The canonization of John Paul II will drive the knife deeper, for many Catholics who stand in solidarity with women, with LGBT persons, and with survivors of childhood sexual abuse by Catholic authority figures.This canonization will continue to communicate to these groups that the pastoral leaders of the church have set their face against these members of the body of Christ. The canonization of John Paul II will not heal, but will deepen, wounds that a truly redemptive church ought to be all about healing.

I am frankly sickened by the prospect of the show in Rome at which the two previous popes will be canonized in a few days. Whatever that show is designed to do, what it ultimately communicates to me is how little I'm wanted, valued, respected by my church.

It seems, in fact, designed to drive that point home to me as an openly gay Catholic theologian living in a longterm committed relationship with another openly gay Catholic theologian, both of whom lost our jobs and found our careers as theologians definitely shattered during John Paul II's papacy.

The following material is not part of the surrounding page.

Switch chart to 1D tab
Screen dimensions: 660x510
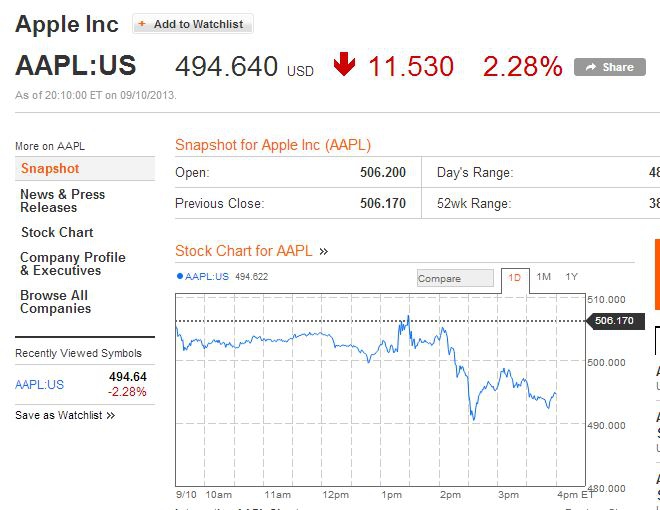514,277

The message that the canonization of John Paul II gives me, which is reinforced when leading centrist Catholic publications like National Catholic Reporter support the choice to canonize the former pope, is a loud and clear message that my Catholic church does not want me and does not care about the fact that I — and many, many other LGBT Catholics — have been actively driven from the church due to decisions made by Popes John Paul II and Benedict XVI.

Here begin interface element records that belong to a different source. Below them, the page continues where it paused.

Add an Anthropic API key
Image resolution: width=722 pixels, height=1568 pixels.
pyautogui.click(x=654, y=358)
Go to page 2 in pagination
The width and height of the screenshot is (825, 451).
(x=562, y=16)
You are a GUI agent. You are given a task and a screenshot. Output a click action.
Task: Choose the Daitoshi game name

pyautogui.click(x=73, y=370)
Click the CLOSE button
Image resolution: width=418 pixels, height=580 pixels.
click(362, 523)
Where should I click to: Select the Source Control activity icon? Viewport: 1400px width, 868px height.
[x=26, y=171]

Or, to put the point another way, the message that my church's pastors, reinforced by their media cheerleaders in publications like NCR, have succeeded in giving me is that any words they speak to me and other LGBT Catholics about the church's compassion for us and desire to include us are so much fluff, are so much sound and fury, signifying nothing. Since those words do not ever issue in concrete actions of pastoral outreach to make us feel wanted and and to include us, while the papal architect of a crusade to inform us in no uncertain terms that we don't belong among the intrinsically ordered people of God is elevated to sainthood with the cheers of the Catholic commentariat . . . .

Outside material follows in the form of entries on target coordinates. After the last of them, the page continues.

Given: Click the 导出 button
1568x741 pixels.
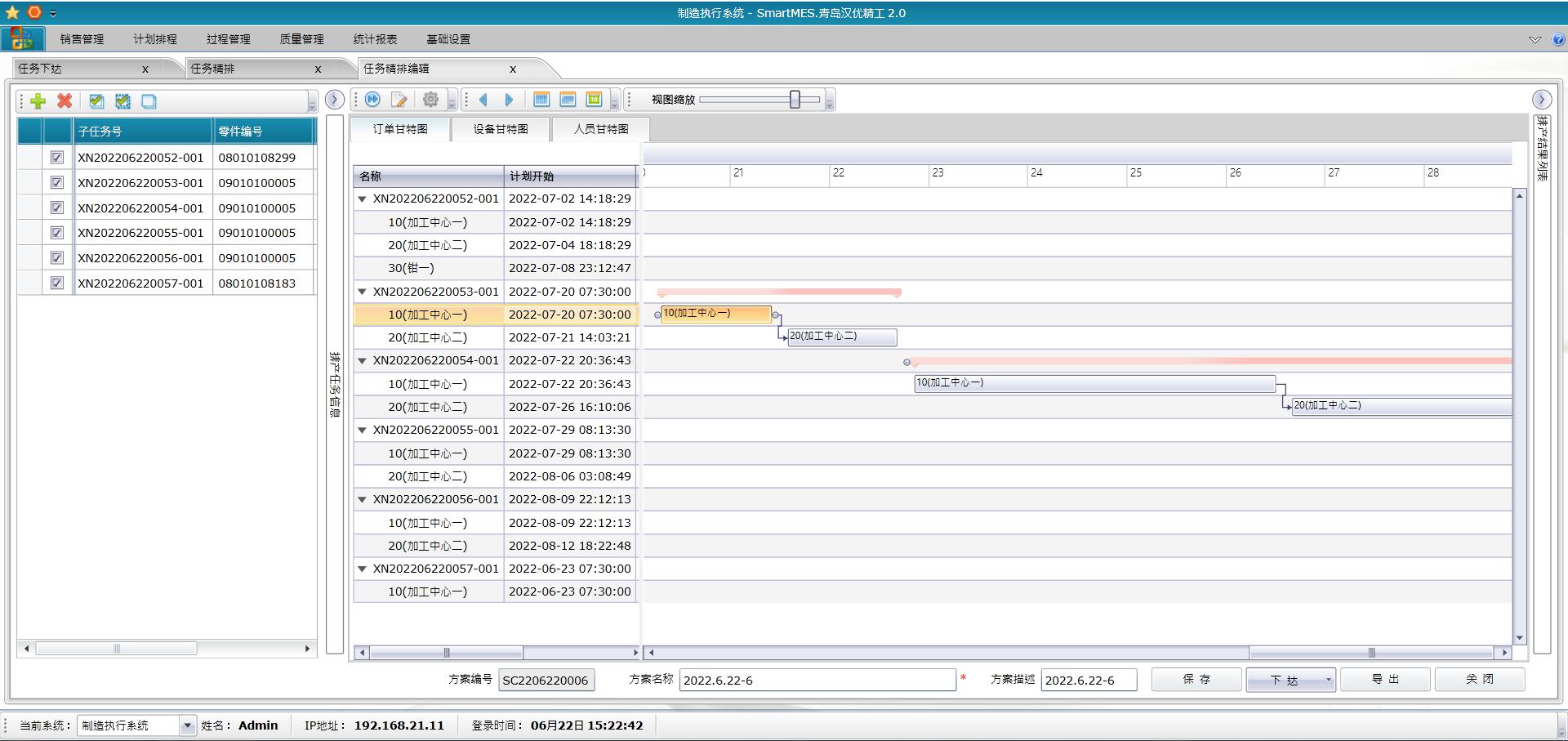Looking at the screenshot, I should coord(1385,680).
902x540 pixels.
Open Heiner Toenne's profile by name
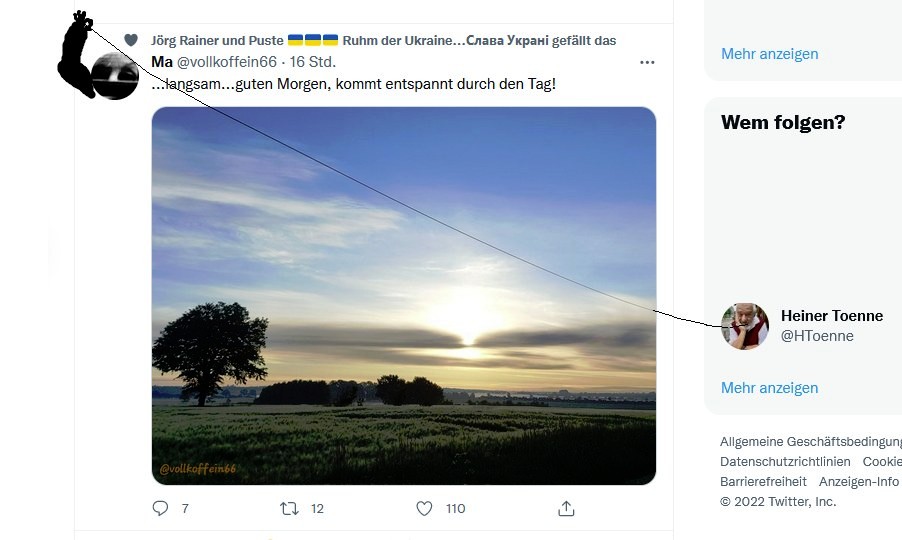tap(831, 316)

The term "Catholic" continues to be defined over and against me as a gay human being both by my church's pastors and by those who defend these pastors in the Catholic academy and the Catholic media. And so Sunday will be a day of mourning for me — as I suspect it will be for many Catholic women, many survivors of childhood clerical abuse, and the many Catholic theologians whose vocations were ruthlessly blocked by Popes John Paul II and Benedict XVI.